I have said that Angular has been much harder to get up and running over AngularJS (1.x), but with ng-cli that is almost no longer the case. You can have a base app up and running locally within minutes.
I hate JSX like, really really dislike. I know I haven’t used it in a while, and I’m sure there are pros to my cons, and even workarounds nowadays… but fundamentally JSX is a React thing, so you get nothing more out of it. Why learn a way of coding a language that is so tightly woven into 1 framework vs. being able to code something that works agnostically?
Again, I need to get back into a React build to say for sure, but form previous experience and even currently looking over tutorials, seems like Angular takes a clear win on how easy it is to template.

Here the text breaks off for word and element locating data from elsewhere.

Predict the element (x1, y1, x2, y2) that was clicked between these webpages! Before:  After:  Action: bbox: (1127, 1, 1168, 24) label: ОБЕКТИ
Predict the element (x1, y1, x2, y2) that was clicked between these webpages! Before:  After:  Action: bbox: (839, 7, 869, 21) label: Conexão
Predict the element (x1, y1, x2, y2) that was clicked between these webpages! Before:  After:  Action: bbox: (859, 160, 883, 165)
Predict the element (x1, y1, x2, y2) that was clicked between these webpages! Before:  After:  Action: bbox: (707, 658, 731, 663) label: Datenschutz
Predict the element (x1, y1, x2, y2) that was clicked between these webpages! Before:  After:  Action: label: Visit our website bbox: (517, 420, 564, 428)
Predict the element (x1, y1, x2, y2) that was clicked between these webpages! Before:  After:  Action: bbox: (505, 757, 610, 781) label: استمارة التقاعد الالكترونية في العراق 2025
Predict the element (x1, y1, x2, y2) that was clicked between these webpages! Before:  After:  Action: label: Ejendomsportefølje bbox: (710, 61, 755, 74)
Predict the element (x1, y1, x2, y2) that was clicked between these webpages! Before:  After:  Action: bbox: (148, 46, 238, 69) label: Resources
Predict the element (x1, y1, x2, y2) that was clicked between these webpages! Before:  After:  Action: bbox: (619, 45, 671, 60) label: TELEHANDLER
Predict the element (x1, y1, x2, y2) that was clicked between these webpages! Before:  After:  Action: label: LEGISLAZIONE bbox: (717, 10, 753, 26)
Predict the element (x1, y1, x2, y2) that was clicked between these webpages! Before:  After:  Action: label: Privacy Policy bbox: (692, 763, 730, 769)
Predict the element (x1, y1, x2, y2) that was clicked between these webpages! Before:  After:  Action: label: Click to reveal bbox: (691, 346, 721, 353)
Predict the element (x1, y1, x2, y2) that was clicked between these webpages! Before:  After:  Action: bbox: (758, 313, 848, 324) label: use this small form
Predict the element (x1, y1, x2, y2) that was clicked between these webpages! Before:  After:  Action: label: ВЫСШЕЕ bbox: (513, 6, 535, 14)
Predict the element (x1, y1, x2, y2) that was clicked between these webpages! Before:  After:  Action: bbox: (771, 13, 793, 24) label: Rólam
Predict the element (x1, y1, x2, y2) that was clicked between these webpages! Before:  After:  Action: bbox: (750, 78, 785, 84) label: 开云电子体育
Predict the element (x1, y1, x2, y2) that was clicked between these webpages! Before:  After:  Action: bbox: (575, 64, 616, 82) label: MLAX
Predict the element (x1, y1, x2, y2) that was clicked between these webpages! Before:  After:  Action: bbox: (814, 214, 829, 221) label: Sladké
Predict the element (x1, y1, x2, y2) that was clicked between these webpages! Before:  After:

Angular Universal is now built in to Angular 4, and it is pretty amazing. It allows for server-side rendering of your Angular application. I know React has this too, but this changes the ballgame for decoupled WordPress applications. You can build your application, powered by WordPress content (and other data), and have it be SEO friendly. You can even tap into a Yoast API and grab all the data you need, per page or post, and display that.. rendered server side.
I’m having an ongoing conversation about Angular Universal and LAMP stack, whether or not this makes sense in a hybrid approach where WordPress powers part of the template, and Angular the meat of the content. Once I can see a performance increase, I’ll create a sample. For now, Angular Universal is meant to run on non-LAMP environments including node.
I’m not the only Angular WordPress developer, I promise you. One of the coolest projects I’ve seen lately is by Ben Moore. He and I had some great chats at LoopConf 2.1 about Angular, and why the WordPress world hasn’t adopted it yet. Check out Ben’s work if you want to see what other developers are up to with WordPress & Angular.